Jonathan Groff and Ana Gasteyer star in the Encores! Off-Center revival of William Finn and James Lapine’s 1998 musical.

Jonathan Groff (center) stars as Gordon Michael Schwinn in William Finn and James Lapine's A New Brain at New York City Center.
Jonathan Groff (center) stars as Gordon Michael Schwinn in William Finn and James Lapine's A New Brain at New York City Center.
(© Joan Marcus)

Three weeks after winning a pair of Tonys for the musical Falsettos, William Finn collapsed crossing 45th Street in New York. The diagnosis proved grim: Finn had a burst arteriovenous malformation (AVM); that is, a tangle of several vital blood vessels in his brain had erupted. Little did he know that this life-or-death experience would go on to inspire one of his most poignant musicals, A New Brain.

Written with frequent collaborator James Lapine, A New Brain premiered off-Broadway at Lincoln Center Theater in 1998 where it ran for 78 performances and featured a cast that included Malcolm Gets, Kristin Chenoweth, and Mary Testa. The musical is now receiving its first major New York revival as the opener of New York City Center's 2015 Encores! Off-Center season.

Leading the company in Lapine's profoundly moving production is Jonathan Groff as Finn stand-in Gordon Michael Schwinn, the middling composer of a children's television show.
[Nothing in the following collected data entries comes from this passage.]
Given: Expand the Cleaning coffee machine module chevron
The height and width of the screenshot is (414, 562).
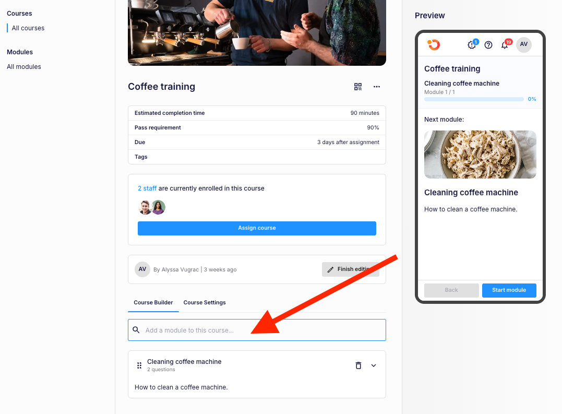Looking at the screenshot, I should click(x=374, y=365).
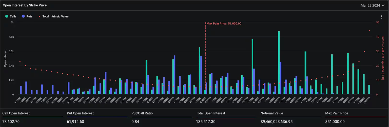Screen dimensions: 389x127
Task: Select the Max Pain Price $51,000.00 card
Action: 355,118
Mid-composition, Gordon collapses and is rushed to the hospital, where he is diagnosed with an AVM. His overbearing mother, Mimi (Ana Gasteyer), hurries to his bedside; his partner, Roger (Aaron Lazar), would prefer to be on his boat. As Gordon is taken in for a craniotomy, he must face head-on his fear of never having made his mark on the world, while being taunted by the hallucinatory image of his employer, the anthropomorphic frog man Mr. Bungee (Dan Fogler).
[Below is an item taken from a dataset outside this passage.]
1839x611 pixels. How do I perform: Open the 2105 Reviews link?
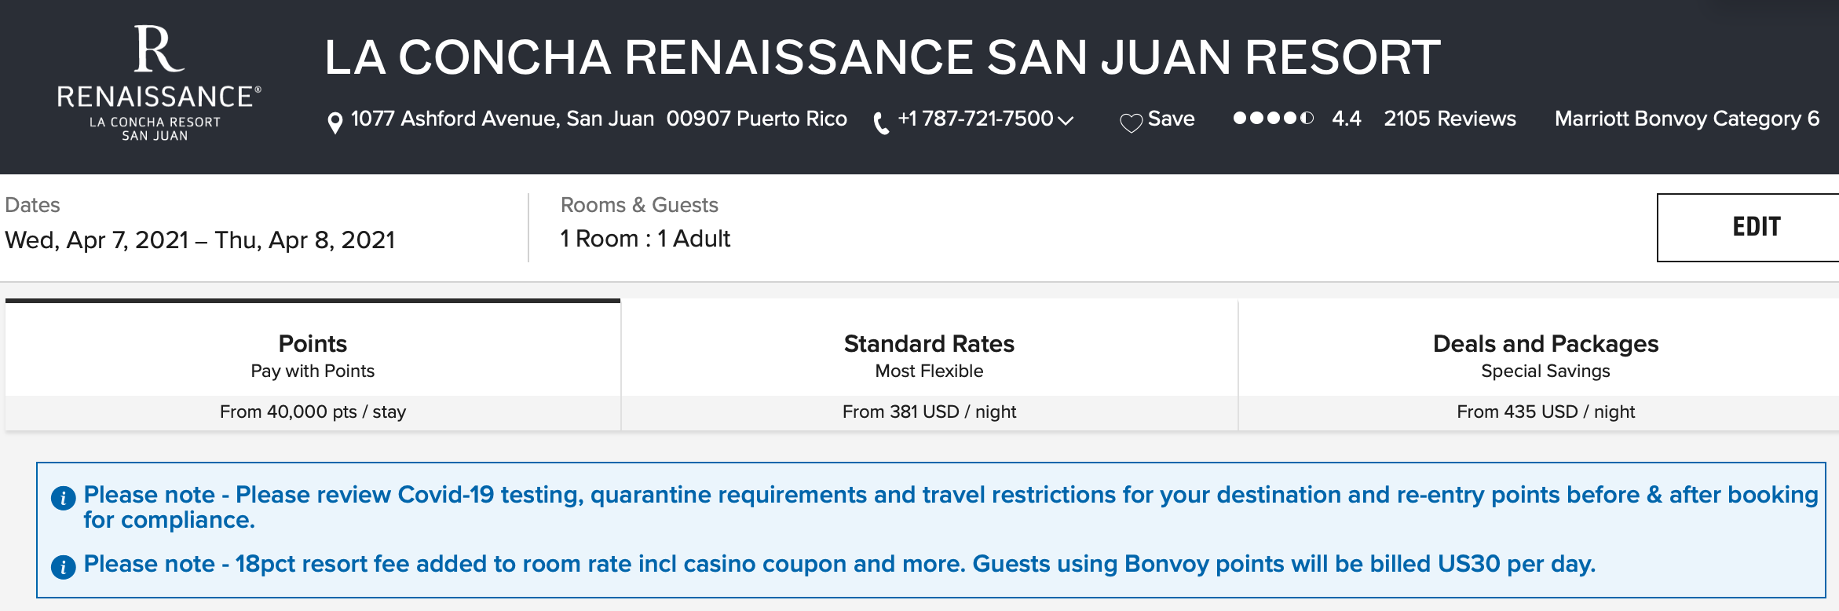tap(1450, 119)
The show has shades of All That Jazz and Rent, and even foreshadows the central crisis at the heart of Hamilton. As a man about to run out of time right as he's on the cusp of something brilliant, Groff offers his finest, most stirring work to date. More important, his singing is heavy with feeling, particularly in the two-part grand finale, "Time" and "I Feel So Much Spring."
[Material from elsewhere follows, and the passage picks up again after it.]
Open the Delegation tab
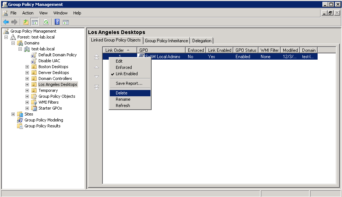 tap(202, 41)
The real star of the show, though, is Gasteyer, making a musical-theater return so powerful, it leaves us wondering why this retired Saturday Night Live player and former Wicked witch Elphaba doesn't appear onstage more. Funny and heartbreaking, brimming with matriarchal warmth, Gasteyer brings down the house with her gut-wrenching eleven-o'clock number, "The Music Plays On." In her hands, this ode to every mother's greatest fear scarily resonates with everyone, parents and children. Her simple, straightforward delivery reduces the entire audience to muffled sobs as though they, too, are in her position.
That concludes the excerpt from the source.